| PROMPT |
Repeat the line that contains "Hide the Navigator panel" exactly, along with each following line up to and including the last line of the entries.

──────── DATA FOR PROCESSING

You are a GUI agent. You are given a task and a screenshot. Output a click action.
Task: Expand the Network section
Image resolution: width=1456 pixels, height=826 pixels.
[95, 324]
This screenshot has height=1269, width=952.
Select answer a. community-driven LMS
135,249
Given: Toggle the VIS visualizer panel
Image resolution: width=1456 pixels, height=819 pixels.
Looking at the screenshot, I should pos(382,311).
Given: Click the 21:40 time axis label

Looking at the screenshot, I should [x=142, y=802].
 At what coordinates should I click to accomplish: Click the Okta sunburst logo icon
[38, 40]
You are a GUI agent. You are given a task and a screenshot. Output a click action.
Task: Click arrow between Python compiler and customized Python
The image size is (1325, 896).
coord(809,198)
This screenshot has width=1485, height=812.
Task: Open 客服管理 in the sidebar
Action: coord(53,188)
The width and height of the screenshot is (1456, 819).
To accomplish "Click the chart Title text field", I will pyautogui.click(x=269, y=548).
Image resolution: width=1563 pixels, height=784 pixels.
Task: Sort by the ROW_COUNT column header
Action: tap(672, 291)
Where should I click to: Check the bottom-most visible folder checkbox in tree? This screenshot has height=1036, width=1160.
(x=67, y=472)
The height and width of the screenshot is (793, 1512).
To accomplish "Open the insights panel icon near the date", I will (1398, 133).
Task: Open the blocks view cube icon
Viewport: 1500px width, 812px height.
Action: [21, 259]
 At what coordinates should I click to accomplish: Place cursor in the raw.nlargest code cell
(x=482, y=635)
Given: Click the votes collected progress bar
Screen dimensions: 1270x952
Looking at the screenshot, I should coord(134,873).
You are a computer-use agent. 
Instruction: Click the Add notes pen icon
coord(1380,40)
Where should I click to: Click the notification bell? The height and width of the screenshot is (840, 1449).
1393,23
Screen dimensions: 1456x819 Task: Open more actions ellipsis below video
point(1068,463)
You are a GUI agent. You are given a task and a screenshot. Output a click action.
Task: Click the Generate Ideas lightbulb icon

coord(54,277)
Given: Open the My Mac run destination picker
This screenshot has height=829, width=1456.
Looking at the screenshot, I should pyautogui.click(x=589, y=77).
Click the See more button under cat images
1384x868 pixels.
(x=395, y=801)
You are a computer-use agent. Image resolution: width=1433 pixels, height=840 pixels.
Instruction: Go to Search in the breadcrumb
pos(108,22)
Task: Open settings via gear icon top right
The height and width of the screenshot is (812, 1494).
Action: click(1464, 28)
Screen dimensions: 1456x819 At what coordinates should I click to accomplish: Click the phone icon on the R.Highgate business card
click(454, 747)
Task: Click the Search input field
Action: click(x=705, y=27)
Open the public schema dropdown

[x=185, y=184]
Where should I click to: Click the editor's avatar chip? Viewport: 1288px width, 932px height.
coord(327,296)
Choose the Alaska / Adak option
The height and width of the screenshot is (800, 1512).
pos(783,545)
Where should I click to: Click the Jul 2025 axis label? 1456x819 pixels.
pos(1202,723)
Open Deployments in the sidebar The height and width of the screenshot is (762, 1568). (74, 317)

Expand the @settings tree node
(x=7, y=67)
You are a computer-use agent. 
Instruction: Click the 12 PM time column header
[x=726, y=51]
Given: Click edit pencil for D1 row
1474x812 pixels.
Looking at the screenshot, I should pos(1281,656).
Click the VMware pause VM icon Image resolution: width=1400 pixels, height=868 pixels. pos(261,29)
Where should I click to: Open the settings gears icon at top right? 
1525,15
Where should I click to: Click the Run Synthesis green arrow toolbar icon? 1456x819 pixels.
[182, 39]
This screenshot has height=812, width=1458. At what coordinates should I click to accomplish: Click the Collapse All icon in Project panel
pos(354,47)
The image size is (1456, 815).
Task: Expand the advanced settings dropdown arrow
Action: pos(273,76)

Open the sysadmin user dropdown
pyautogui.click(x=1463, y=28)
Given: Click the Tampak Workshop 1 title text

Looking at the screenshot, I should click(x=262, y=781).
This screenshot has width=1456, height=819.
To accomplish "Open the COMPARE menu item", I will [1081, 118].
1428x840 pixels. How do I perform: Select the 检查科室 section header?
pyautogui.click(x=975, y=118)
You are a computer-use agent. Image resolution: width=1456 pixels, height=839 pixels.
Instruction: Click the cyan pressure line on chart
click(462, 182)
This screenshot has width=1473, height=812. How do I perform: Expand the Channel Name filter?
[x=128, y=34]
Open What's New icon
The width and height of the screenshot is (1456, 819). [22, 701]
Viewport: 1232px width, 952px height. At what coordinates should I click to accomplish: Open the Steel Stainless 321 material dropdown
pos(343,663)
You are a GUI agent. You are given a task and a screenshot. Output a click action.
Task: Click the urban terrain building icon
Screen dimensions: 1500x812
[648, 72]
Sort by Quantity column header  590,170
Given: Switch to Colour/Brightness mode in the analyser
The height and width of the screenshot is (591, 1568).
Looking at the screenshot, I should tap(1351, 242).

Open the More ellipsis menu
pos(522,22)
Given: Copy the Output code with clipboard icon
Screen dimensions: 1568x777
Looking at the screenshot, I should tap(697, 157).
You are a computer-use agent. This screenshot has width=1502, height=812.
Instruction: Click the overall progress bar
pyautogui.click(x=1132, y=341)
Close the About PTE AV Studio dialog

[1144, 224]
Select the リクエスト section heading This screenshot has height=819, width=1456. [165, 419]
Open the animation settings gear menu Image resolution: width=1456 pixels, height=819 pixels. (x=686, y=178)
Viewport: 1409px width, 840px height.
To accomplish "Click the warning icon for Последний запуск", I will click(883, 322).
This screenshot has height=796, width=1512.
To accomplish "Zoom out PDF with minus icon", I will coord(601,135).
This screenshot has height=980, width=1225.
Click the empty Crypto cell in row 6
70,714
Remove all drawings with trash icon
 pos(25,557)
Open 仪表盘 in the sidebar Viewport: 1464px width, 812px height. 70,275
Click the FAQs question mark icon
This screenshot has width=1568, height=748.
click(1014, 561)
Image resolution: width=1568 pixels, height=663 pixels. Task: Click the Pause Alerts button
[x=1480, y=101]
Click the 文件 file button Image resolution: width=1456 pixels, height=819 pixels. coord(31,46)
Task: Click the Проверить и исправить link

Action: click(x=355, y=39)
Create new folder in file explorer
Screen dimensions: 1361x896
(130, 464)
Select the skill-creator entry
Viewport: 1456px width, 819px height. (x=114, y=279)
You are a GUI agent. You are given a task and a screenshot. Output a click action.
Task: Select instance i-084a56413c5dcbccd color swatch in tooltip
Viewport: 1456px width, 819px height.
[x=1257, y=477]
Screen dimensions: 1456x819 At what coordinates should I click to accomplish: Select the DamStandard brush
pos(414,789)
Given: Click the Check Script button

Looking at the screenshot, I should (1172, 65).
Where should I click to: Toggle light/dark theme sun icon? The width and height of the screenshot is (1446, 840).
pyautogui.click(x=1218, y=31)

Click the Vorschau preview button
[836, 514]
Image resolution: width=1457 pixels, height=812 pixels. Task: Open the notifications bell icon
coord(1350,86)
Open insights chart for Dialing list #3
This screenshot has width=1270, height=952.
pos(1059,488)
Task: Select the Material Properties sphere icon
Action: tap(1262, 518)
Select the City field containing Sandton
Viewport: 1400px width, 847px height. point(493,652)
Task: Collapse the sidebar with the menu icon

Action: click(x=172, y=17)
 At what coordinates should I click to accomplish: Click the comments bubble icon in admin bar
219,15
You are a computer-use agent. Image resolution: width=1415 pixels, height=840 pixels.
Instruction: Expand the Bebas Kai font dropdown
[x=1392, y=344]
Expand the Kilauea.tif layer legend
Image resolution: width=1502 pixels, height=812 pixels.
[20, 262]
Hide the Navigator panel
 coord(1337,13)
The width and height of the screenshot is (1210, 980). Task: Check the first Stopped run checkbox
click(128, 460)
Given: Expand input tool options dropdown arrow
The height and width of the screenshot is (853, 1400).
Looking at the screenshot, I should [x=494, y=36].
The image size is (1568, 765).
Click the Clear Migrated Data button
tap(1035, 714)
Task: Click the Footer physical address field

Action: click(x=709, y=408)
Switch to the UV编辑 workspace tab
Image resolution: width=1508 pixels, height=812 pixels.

────────────────

| REPLY TO THE EXERCISE |
Hide the Navigator panel
 coord(1337,13)
The width and height of the screenshot is (1210, 980). Task: Check the first Stopped run checkbox
click(128, 460)
Given: Expand input tool options dropdown arrow
The height and width of the screenshot is (853, 1400).
Looking at the screenshot, I should [x=494, y=36].
The image size is (1568, 765).
Click the Clear Migrated Data button
tap(1035, 714)
Task: Click the Footer physical address field

Action: click(x=709, y=408)
Switch to the UV编辑 workspace tab
Image resolution: width=1508 pixels, height=812 pixels.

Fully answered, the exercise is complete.